What kind of sigh had it been? she’d wondered vaguely as she lapsed back to her troubled dreams. A sigh of concern, or a sigh of exasperation?

He certainly seemed to be exasperated now.

“I need this deuced business over and done with,” she heard him say. “I’ve responsibilities to get back to.”

“Well, it’s not to be,” a deeper voice answered reasonably. His older brother, Amy reckoned. So the brothers were back. “You’ll have to deliver the children without her. You’re not going to haul her around the countryside unconscious, are you?”

“Of course not!” Colin snapped.

“Shh! She might be ill, you know, if she’s been sleeping this long.” A younger, slightly scratchy voice. The other brother.

She heard a couple of footsteps, then a warm palm pressed onto her forehead and rested there a few seconds. Colin. It had to be. “She’s not hot,” she heard him say from right above her head. “And I checked her hand again last night. There’s no infection.”

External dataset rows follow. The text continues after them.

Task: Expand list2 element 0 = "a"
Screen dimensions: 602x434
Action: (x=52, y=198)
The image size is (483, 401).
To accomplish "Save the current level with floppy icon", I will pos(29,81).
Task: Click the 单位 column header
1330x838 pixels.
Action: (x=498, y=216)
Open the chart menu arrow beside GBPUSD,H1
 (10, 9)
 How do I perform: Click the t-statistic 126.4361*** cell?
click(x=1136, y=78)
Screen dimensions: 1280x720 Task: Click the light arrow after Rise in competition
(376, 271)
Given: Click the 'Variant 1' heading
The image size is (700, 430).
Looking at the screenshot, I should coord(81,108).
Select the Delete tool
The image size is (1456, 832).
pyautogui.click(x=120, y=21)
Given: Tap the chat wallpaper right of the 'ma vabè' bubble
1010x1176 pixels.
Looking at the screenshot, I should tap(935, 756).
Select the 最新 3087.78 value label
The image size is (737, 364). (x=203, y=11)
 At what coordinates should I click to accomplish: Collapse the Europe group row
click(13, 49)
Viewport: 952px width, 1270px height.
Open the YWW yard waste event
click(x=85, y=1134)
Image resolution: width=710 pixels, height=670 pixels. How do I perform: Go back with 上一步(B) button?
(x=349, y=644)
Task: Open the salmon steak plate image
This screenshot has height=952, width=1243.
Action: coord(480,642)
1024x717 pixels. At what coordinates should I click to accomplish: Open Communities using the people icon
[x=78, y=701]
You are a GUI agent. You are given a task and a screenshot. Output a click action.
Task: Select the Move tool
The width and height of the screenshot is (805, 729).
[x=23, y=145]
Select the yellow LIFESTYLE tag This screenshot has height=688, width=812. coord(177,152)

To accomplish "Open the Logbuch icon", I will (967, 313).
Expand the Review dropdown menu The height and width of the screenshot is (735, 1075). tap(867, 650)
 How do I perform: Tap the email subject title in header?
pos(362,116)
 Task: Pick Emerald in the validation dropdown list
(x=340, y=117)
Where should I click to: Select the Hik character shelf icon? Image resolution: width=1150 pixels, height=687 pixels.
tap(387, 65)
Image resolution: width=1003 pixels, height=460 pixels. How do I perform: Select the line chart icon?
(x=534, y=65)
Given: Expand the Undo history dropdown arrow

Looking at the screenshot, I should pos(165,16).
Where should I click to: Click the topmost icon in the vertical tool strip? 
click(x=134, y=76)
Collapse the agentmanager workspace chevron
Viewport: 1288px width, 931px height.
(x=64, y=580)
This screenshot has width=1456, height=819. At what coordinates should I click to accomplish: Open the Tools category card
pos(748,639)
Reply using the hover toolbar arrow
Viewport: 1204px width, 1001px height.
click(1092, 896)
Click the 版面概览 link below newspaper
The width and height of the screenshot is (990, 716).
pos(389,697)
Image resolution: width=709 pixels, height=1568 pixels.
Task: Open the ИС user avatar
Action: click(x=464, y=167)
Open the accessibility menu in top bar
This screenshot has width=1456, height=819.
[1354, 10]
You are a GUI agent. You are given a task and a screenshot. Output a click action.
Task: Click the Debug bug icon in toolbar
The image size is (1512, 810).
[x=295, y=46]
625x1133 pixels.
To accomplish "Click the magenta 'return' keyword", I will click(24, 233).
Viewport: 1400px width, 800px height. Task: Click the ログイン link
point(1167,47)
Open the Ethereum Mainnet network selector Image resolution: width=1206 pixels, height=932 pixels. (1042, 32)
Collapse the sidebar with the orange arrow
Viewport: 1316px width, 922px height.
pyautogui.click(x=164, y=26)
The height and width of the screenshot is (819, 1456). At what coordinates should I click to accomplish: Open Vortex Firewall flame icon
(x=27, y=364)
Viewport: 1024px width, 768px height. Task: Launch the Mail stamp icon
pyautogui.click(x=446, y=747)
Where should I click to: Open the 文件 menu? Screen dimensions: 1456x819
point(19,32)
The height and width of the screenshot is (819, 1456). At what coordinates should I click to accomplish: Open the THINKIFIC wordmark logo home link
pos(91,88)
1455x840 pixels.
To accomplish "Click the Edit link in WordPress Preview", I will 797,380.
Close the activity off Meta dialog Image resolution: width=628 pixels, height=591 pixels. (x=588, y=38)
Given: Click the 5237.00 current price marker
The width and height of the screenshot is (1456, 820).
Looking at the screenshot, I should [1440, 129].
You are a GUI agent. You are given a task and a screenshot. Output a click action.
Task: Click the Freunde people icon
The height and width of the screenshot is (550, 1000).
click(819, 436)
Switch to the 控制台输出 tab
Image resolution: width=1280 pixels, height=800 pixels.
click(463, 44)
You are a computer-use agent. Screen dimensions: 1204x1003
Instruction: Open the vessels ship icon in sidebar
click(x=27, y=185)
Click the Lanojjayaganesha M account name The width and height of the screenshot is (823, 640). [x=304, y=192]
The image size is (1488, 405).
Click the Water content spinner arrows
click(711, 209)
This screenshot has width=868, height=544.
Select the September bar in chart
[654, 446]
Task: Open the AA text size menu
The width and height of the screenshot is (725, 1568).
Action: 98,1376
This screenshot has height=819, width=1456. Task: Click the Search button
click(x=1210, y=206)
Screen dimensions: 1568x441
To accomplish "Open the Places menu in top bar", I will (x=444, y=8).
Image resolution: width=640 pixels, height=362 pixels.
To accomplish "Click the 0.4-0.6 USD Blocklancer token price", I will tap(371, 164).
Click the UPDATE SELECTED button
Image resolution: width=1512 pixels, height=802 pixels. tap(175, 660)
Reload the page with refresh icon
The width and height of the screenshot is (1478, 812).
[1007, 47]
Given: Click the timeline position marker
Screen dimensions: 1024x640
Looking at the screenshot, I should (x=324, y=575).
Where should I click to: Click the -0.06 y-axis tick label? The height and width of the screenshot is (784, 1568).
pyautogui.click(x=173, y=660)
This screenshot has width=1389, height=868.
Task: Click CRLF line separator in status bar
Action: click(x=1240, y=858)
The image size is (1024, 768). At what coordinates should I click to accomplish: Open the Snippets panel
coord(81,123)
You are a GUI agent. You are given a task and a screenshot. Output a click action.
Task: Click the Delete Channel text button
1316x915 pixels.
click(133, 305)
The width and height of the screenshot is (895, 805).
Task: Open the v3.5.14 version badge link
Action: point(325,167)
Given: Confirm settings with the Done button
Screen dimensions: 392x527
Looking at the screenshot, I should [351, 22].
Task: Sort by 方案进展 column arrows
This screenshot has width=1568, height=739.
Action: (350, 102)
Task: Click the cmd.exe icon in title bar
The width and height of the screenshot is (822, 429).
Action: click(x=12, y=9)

Amy’s stomach fluttered at the thought of him caring for her while she slept. Perhaps she should let him know she’d awakened…

No! He’d take her away, ship her to France, and she wasn’t ready to go. Aunt Elizabeth was kind, but she’d smothered Amy with concern following her mother’s death. She couldn’t face that yet; she needed a few days to think about things, to come to some kind of peace within herself.

Better to pretend she still slept.

“It won’t be a simple matter to find a chaperone in London right now,” Amy heard Kendra pointing out. “And you cannot just plop her on a ship by herself.”

“That’s true,” he admitted grudgingly.

“You’d better go,” Kendra advised. “The wagon is packed, and the children are waiting. She’s not going to magically wake up, and even if she did, it would take her too long to get ready. She hasn’t eaten in two days.”

“More like four days,” Colin grumbled. The voices receded, accompanied by footsteps. “I suppose you’re right.”

“We’ll have her ready and waiting when you return,” Amy strained to hear Kendra say before the voices faded away entirely.

Amazingly, Amy Goldsmith woke up the minute Colin’s wagon rattled over the drawbridge.